Nitric oxide (NO.) has a complex role in the inflammatory response. In this study, we modified the levels of endogenous NO. in vivo in an acute model of
inflammation and evaluated the interactions between NO. and
superoxide anion (O2-.) produced by polymorphonuclear leukocytes (PMNs) accumulated in the inflamed area. We injected
phosphate-buffered saline (control group), 6 mumol of L-N5-(1-iminoethyl)ornithine (
L-NIO group), or 6 mumol of
L-arginine (
L-arginine group) into the
granuloma pouch induced by
carrageenan in rats. NO2- plus NO3- (indicative of NO. generation) was 188 nmol in the exudate of the control group, but it decreased in the
L-NIO group (P < 0.05) and increased in the
L-arginine group (P < 0.05).
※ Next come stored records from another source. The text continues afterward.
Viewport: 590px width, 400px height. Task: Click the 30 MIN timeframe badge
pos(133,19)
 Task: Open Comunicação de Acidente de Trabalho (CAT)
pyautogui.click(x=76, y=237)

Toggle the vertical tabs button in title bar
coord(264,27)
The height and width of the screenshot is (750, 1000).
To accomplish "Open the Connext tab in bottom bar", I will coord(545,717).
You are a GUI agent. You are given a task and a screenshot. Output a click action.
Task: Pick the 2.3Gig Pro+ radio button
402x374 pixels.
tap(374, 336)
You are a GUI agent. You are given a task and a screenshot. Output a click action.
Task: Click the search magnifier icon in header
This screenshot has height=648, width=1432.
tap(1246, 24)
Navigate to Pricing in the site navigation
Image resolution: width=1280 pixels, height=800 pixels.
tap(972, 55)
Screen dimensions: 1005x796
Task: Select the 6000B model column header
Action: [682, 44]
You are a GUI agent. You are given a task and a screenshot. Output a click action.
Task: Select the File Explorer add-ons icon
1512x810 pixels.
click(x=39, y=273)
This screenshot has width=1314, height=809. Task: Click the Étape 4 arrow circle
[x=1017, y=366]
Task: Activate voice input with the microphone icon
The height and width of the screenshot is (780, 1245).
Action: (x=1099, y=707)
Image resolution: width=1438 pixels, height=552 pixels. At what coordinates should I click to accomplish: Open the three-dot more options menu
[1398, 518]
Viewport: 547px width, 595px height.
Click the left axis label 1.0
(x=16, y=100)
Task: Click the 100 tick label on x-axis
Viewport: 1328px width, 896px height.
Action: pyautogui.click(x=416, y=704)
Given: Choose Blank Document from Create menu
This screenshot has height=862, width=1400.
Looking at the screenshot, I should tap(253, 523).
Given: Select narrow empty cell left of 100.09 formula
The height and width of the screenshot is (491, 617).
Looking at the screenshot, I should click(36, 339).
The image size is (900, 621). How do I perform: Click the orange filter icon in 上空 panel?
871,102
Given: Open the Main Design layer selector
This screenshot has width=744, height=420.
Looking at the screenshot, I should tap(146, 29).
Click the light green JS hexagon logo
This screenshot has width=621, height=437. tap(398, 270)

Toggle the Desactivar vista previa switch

When PMNs from treated rats were incubated in vitro, the production of
superoxide anion (O2-.) decreased by approximately 46% in the
L-arginine group. Furthermore, O2-. was inhibited in PMNs when
L-arginine was added to the incubation medium before
phorbol 12-myristate 13-acetate stimulation but not when added simultaneously. Our results suggest a protective role for NO. in
inflammation, through the inactivation of
NADPH oxidase and the consequent impairment of O2-. production for cell-mediated injury.